As so often is the case, the biggest issue here seems to be communications. What is it about banks that they are so poor at customer service?
You have clearly made significant efforts to track down what has gone wrong. If there was any proper system in the bank, details of your various phone calls and personal visits would all have been collated on one file regardless of who was dealing with you so that a chain of events could be understood and the chances of you getting hugely frustrated would be minimised.
There is, as you presumed, a very detailed process for pursuing missing payments.
Ulster Bank tells me that, as you would assume, almost all payments are processed seamlessly and quickly. There’s no reason at all to doubt that. Where a payment does not go through, the most common reason (as you suspected yourself) is an incorrect Iban. Other potential issues include where there might be some class of block on the recipient’s account or if the payment triggers some class of sanctions screening alert.

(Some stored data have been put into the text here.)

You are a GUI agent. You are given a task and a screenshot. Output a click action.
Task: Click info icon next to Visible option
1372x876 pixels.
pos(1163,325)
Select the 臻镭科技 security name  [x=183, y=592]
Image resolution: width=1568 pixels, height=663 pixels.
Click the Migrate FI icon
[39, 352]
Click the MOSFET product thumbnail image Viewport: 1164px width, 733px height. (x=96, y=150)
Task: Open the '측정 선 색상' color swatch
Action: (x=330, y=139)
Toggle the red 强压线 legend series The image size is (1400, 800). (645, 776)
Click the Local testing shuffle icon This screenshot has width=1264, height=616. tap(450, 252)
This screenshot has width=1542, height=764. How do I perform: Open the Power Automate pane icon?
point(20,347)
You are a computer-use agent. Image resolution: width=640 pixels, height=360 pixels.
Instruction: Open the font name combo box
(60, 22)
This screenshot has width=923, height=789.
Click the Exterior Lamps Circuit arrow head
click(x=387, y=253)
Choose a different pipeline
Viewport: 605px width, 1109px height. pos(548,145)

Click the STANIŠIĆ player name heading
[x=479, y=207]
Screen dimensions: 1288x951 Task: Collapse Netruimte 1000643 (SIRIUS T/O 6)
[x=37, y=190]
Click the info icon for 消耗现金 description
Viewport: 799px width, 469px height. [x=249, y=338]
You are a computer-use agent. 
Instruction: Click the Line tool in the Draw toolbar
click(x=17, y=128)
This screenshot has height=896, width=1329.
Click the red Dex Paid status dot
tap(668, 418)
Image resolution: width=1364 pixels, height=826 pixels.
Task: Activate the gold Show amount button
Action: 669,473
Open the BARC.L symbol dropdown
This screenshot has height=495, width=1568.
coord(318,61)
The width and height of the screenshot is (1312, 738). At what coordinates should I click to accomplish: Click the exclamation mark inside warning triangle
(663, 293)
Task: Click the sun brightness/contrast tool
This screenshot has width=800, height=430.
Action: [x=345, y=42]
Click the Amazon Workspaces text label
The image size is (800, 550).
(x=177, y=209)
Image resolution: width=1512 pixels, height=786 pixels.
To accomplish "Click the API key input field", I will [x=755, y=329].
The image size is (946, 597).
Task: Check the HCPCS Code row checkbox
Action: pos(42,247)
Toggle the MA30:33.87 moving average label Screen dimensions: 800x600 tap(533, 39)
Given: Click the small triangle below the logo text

In sum, the most likely reason a transaction would not be processed is if there is something wrong with the payment or the account to which the payment is being applied, the bank says.
“Ulster Bank can normally trace the payment once we have the specific details to establish the current status of the payment [ie, is it still in the Ulster Bank account or is it with the beneficiary bank]. If it is with the beneficiary bank, we can send a query to that bank,” they said in response to a series of questions I put to them.
However, Ulster Bank tells me that if the cash has gone to the other bank – Permanent TSB in this case – the owner of the recipient account will need to ask them what is going on. Clearly, PTSB wouldn’t have any reason to talk to you, so it would be your daughter who has to make that approach as the accountholder.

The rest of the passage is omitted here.